- [YOUR TASK] Starting at the top of the entries below, print each line exactly until the line with "The image size is (2576, 1310)." has been printed too.

Collected data entries
-- Opening Marker --
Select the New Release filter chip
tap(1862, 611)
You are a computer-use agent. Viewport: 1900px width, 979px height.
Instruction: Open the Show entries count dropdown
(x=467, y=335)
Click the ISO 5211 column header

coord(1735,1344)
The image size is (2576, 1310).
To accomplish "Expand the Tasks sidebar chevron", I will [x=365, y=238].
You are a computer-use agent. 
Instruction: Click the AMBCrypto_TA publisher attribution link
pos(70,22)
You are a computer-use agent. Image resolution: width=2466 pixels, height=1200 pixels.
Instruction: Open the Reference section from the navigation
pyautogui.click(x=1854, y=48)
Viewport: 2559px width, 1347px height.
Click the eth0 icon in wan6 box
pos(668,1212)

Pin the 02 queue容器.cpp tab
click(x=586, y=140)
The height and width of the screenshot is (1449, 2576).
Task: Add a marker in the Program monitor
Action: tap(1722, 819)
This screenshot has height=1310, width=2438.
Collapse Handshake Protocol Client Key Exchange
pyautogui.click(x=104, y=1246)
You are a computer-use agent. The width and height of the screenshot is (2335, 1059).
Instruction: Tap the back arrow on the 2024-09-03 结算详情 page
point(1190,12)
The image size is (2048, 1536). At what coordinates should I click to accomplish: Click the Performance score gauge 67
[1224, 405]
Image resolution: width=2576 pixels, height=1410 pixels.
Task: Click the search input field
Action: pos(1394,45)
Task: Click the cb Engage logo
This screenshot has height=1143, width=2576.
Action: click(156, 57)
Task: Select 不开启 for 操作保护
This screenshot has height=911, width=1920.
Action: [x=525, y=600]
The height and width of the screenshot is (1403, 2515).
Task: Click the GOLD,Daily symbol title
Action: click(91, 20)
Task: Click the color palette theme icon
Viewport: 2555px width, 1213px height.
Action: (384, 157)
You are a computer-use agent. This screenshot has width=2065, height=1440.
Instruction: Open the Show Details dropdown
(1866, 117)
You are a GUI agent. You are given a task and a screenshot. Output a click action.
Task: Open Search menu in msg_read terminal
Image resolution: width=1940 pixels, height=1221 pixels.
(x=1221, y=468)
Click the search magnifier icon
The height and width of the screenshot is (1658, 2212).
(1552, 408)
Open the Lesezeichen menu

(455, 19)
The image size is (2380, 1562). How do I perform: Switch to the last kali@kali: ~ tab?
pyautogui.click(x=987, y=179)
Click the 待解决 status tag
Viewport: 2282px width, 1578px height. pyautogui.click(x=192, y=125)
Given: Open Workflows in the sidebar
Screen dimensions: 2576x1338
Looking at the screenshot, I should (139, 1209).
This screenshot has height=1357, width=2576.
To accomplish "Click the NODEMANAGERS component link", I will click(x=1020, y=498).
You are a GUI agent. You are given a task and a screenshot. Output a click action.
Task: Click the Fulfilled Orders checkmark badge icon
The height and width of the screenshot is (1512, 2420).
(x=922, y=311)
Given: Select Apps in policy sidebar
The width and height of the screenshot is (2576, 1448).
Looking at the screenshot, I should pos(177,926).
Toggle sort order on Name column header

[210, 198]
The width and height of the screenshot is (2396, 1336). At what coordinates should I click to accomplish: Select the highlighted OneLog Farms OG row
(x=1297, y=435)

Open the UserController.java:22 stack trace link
-- Closing Marker --
- [EXERCISE RESULT]
Select the New Release filter chip
tap(1862, 611)
You are a computer-use agent. Viewport: 1900px width, 979px height.
Instruction: Open the Show entries count dropdown
(x=467, y=335)
Click the ISO 5211 column header

coord(1735,1344)
The image size is (2576, 1310).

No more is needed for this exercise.